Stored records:

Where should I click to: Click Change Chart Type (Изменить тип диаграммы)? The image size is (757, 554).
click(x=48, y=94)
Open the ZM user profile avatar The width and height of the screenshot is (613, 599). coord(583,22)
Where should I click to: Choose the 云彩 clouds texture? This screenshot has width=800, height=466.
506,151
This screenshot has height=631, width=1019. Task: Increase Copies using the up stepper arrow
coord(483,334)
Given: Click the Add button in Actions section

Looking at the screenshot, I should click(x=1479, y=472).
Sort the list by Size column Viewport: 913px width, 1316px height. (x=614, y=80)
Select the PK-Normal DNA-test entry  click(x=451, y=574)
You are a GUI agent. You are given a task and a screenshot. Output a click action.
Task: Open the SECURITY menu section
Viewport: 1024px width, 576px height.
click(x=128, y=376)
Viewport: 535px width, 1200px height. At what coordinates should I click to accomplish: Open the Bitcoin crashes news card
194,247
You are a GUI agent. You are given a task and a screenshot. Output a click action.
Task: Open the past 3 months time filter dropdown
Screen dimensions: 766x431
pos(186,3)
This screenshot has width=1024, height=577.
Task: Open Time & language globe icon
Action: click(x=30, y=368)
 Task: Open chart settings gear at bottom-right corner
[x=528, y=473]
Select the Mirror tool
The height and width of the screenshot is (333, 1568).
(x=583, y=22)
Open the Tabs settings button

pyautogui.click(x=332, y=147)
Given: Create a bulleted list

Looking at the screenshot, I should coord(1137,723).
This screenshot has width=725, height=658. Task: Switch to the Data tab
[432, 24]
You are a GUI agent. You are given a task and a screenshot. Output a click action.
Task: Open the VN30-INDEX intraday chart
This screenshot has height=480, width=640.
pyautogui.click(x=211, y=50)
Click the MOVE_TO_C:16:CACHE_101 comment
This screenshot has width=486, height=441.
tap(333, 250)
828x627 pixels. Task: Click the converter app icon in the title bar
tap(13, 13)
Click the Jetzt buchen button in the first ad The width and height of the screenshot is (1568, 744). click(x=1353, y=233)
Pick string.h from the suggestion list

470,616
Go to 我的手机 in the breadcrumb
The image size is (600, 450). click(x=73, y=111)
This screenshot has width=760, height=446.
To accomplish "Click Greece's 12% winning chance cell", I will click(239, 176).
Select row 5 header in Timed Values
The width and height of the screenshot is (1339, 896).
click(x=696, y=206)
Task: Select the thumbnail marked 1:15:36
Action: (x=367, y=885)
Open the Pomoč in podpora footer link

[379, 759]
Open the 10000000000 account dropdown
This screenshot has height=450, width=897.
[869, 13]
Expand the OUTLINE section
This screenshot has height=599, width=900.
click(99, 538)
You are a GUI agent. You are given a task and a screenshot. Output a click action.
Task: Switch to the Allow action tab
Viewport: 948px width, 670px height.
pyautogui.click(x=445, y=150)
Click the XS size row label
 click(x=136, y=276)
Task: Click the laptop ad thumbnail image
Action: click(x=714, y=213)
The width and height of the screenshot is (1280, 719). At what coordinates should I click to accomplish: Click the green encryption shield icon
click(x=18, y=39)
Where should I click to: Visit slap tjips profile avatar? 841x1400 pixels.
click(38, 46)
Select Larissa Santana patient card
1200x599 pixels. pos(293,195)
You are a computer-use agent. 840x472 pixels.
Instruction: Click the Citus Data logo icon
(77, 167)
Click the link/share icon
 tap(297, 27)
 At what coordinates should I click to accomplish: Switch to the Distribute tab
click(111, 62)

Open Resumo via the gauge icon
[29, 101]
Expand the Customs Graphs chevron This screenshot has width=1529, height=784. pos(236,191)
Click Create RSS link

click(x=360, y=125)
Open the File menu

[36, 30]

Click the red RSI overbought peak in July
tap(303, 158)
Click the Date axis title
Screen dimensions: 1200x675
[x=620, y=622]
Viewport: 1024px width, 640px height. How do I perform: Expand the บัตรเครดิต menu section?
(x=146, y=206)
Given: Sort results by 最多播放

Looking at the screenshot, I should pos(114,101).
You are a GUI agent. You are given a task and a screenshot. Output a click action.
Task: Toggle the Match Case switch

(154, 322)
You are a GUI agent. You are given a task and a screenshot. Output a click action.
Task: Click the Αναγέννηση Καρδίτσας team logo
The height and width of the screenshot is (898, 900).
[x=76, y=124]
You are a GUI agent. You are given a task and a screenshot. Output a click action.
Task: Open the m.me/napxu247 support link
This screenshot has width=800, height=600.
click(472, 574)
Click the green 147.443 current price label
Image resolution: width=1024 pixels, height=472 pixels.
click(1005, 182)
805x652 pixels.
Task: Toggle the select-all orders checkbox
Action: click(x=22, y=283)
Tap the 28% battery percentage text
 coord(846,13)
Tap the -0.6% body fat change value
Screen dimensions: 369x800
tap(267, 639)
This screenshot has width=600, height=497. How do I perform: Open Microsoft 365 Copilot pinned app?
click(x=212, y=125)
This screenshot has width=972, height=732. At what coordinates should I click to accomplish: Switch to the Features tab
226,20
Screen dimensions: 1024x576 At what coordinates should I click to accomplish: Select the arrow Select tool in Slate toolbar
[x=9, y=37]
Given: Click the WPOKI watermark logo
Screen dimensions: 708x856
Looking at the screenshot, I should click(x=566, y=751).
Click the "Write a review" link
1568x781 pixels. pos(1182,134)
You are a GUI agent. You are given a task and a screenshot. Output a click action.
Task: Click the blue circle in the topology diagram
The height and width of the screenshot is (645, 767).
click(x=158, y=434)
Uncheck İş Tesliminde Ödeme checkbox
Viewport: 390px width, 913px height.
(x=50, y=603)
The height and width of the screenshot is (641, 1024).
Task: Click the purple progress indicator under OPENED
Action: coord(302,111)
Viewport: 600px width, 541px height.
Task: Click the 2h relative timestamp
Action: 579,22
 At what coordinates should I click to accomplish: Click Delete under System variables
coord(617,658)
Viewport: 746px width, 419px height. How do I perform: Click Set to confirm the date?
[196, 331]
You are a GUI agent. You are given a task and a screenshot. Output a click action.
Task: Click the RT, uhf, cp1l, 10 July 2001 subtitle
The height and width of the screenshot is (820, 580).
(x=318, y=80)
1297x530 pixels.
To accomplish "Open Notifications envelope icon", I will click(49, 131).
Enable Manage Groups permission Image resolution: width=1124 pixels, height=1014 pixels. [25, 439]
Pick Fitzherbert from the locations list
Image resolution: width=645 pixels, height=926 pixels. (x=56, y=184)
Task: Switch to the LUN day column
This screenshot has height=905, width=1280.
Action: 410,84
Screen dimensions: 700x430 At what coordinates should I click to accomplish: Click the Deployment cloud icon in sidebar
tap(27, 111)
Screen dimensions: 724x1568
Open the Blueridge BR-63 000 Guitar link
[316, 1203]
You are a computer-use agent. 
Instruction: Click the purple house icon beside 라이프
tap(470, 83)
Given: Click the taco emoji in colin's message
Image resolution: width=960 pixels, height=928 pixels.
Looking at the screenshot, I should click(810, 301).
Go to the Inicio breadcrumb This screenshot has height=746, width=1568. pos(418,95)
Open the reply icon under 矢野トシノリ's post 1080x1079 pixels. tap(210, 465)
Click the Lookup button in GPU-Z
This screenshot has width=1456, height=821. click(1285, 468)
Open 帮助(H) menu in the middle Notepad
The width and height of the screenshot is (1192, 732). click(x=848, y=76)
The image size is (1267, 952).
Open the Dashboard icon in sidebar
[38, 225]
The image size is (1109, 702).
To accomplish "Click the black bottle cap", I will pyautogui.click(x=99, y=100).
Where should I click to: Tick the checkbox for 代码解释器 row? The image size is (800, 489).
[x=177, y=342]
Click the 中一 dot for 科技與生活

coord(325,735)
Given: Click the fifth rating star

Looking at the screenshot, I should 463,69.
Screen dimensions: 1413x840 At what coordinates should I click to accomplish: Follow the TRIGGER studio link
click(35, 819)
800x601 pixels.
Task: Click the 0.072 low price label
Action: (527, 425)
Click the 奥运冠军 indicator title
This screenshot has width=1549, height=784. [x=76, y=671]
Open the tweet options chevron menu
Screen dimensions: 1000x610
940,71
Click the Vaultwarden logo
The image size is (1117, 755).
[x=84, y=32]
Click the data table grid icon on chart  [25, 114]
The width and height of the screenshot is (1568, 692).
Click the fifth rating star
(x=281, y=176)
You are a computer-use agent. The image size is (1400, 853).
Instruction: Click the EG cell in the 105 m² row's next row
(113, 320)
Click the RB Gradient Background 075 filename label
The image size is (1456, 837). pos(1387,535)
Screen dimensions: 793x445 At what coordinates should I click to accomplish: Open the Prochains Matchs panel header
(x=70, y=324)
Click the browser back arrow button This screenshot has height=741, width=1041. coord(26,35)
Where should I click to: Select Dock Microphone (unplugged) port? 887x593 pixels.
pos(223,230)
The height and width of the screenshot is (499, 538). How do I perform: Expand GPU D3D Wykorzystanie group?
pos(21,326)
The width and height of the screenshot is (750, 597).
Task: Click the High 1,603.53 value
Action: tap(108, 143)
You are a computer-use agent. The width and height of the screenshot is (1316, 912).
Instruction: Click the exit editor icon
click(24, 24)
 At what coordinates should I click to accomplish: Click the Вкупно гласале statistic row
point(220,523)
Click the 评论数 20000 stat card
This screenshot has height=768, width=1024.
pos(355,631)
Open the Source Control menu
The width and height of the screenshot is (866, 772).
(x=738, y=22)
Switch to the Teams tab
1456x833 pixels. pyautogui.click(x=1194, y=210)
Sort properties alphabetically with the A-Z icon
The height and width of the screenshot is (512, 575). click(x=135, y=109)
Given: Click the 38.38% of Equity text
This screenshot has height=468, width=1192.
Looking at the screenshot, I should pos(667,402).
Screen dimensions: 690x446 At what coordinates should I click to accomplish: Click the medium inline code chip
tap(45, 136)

How to complete this task: Give back, word for word, only the lines above from the line holding "Given: Create a bulleted list" to the line holding "Click the MOVE_TO_C:16:CACHE_101 comment", both included.

Answer area:
Given: Create a bulleted list

Looking at the screenshot, I should coord(1137,723).
This screenshot has width=725, height=658. Task: Switch to the Data tab
[432, 24]
You are a GUI agent. You are given a task and a screenshot. Output a click action.
Task: Open the VN30-INDEX intraday chart
This screenshot has height=480, width=640.
pyautogui.click(x=211, y=50)
Click the MOVE_TO_C:16:CACHE_101 comment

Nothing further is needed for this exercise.